You can’t find what you don’t know about, and this is especially true when it comes to application security. Firewalls, one of the most common web application security tools, are designed to detect only what is known. In a world of increasing numbers of both new and old threats, companies are finding that, while web application firewalls (WAFs) are a foundational part of their application security program, they don't protect against everything.
In this blog post, we’ll discuss the differences between traditional WAFs and runtime application self-protection (RASP), a technology built for today’s dynamic and evolving threat landscape. You’ll walk away knowing if your current approach to application security is up to snuff or requires a new approach to keep your company and customers safe.
The problem with traditional web app firewalls (WAF)
Firewalls operate off a set of static rules or signatures designed to detect and block known security issues coming in from the web. This is called stateless WAF. The problem is that if your team doesn’t know of every possible malicious action, user, or attack vector (which is next to impossible for even the most robust security teams), you can’t possibly write rules and signatures to catch 100% of the threats that could slip past your defenses.
Additionally, rules and signatures in and of themselves are limited. Let’s say a rule is set to block all traffic that meets a set of criteria, but there are exceptions to the rule. Due to their inability to account for these, you could wind up blocking potentially benign traffic to your website or application. Another issue is that, due to the static nature of rules, if attackers were to change their approach or there is an update to your app, a traditional WAF can’t detect it.
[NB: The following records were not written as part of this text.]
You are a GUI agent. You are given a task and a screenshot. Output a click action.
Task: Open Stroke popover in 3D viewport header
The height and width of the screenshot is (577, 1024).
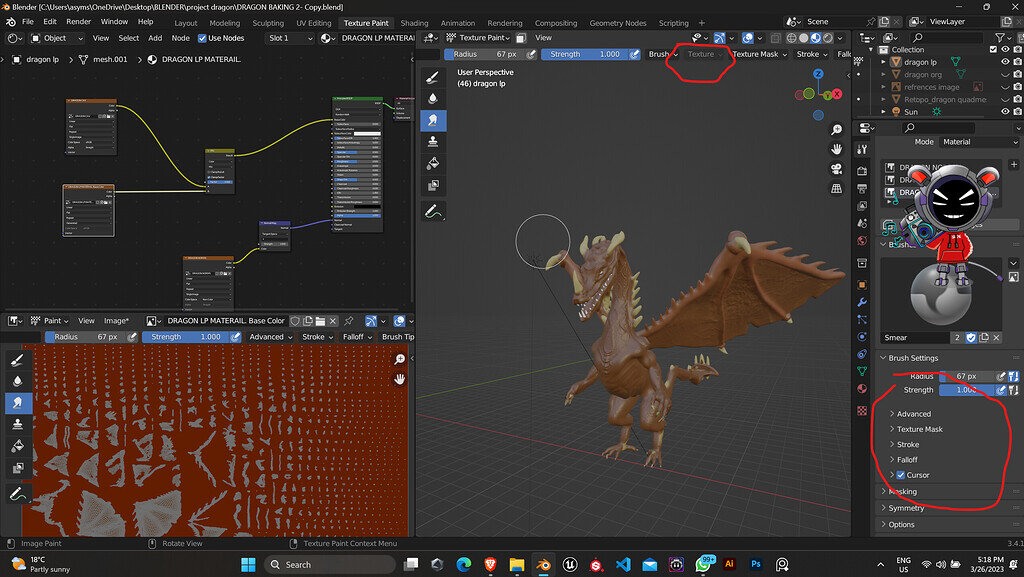[x=810, y=54]
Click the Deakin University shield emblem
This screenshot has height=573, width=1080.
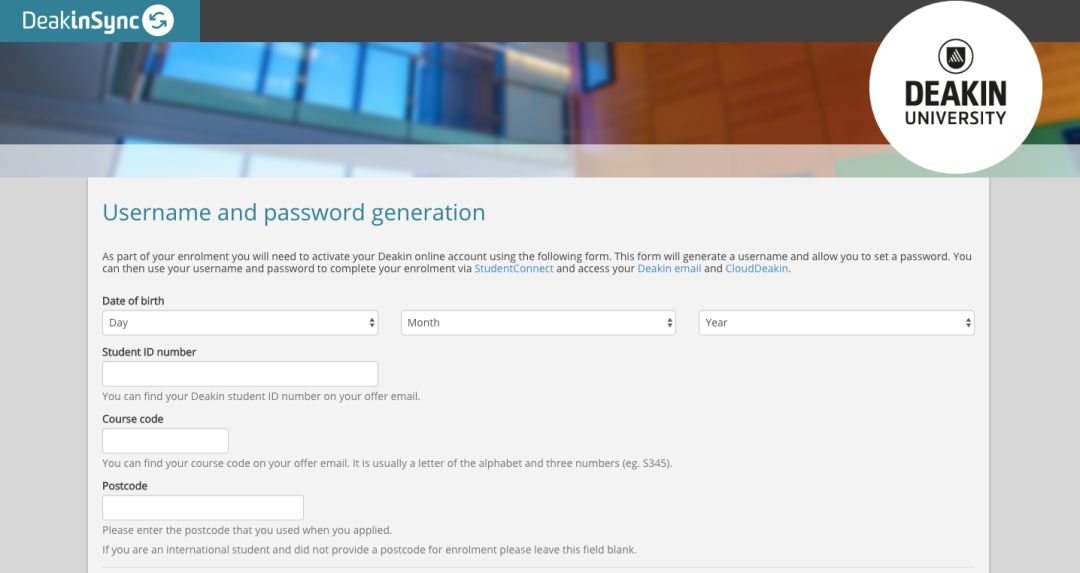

While you could update your rules, attackers are likely to update their methods, putting you in a continuous cycle of catching up.
To address some of these issues, stateful WAFs were created to search for attacks that span multiple requests and responses. It can look for things like how fast requests are coming in, whether they’re coming in from the same source, and other indicators about attack behaviors. While this approach has given security teams more useful information, it has the unintended side effect of generating an insupportable amount of alerts, making it next to impossible to zero in on issues that actually matter.
So, how can you detect and block new attacker behaviors, updates to your application, and even zero-day attacks? This is where RASP security tools come in.
Smarter application monitoring with RASP
Runtime application self-protection works a lot like a WAF by blocking bad behavior, but it does so without the need for preset rules. Rather than building a model or predicting that a request calls a database, opens a file, or starts to shell the executed command, you can watch the app at runtime to see if it actually performs those actions.
This makes alerts highly relevant because they are based on real application behavior instead of a prediction. There's no need to teach it what bad behavior looks like because you know what the app should and shouldn't be doing. When the app changes, it's no problem because your security is based on the app, not a set of preset rules and educated guesses about how it might react.
Rapid7’s next-generation cloud WAF and RASP tool, tCell, observes how your web app should and shouldn’t be behaving and can actively block suspicious behavior to keep you safe. Leveraging cloud analytics, and given that tCell intelligently monitors how your application behaves, it alerts you of only the issues that warrant the attention of your team. For example, of 10,000 attempts, it can determine that only 10 of them made it through your defenses and are a priority to address, not the 9,990 others. From there, you can dig in to see what parts of your application were targeted and the code snippets associated with the attack.
Taking the best parts of traditional capabilities of WAF, such as blocking known traffic and the ability to monitor and protect against zero-day attacks, tCell has fast become the go-to all-in-one Next Gen WAF and RASP tool for web application security.
Recently acquired by Rapid7, tCell works within the Insight platform to provide a central hub and insight into all of your application security needs with tools like InsightAppSec, InsightConnect, InsightVM, and InsightIDR. This means you can monitor, test, and protect—all in one dashboard. Within your dashboard, you can quickly zero in on alerts that require your attention and you can see trends of your most common threats, enabling you to double-down on protecting against them.
Smarter application monitoring, better response times
Today, good security is about being able to do things better and faster. It’s not just having more data—it’s about better data so you can jump into action faster. This is why tCell is a perfect addition to your application security portfolio, as it is able to monitor your live application for behaviors to ensure nothing out of the ordinary that poses a true risk occurs without you knowing about it.